Exercise:
Please restate each entry word for word and leave the pictures out.

Material for this exercise Start Marker

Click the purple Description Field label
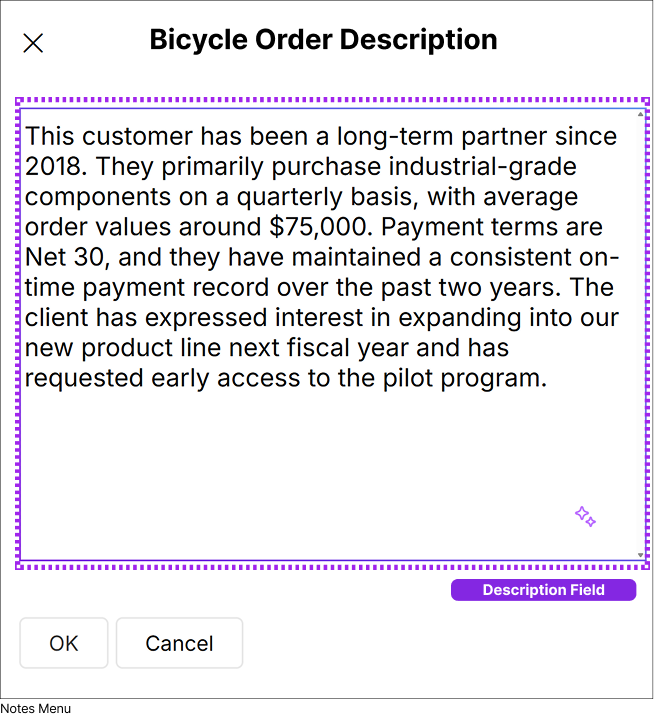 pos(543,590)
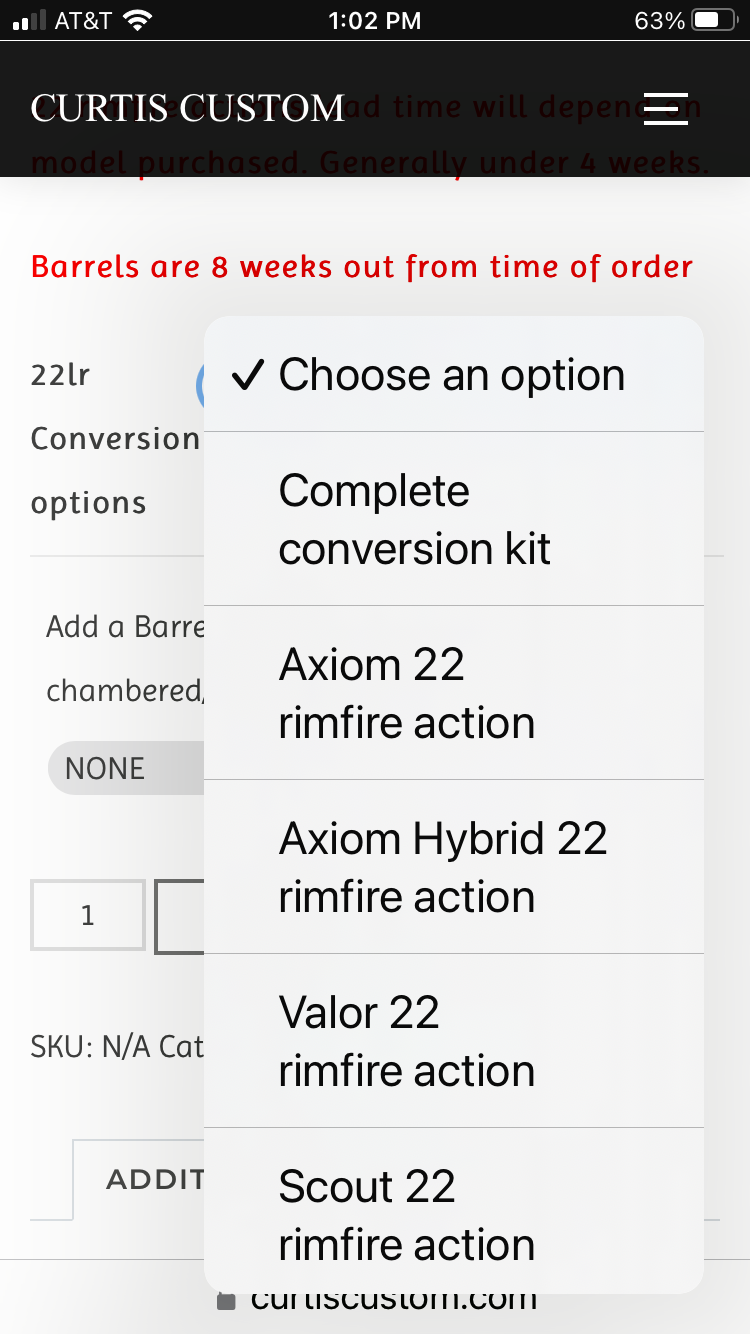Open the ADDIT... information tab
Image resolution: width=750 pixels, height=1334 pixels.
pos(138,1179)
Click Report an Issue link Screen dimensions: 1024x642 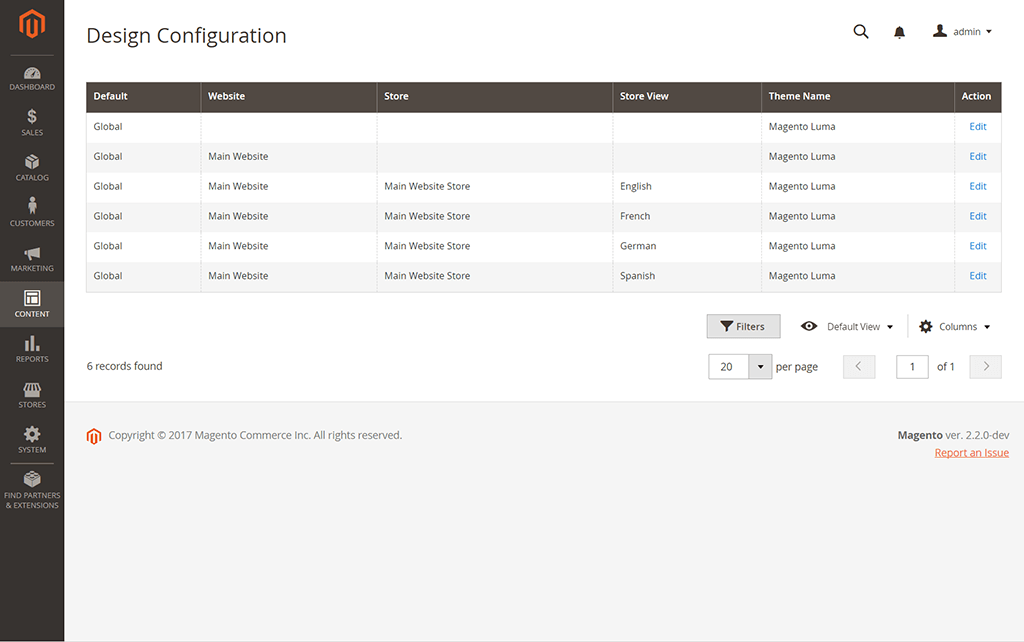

Material for this exercise End Marker

Result below:
Click the purple Description Field label
 pos(543,590)
Open the ADDIT... information tab
Image resolution: width=750 pixels, height=1334 pixels.
pos(138,1179)
Click Report an Issue link Screen dimensions: 1024x642 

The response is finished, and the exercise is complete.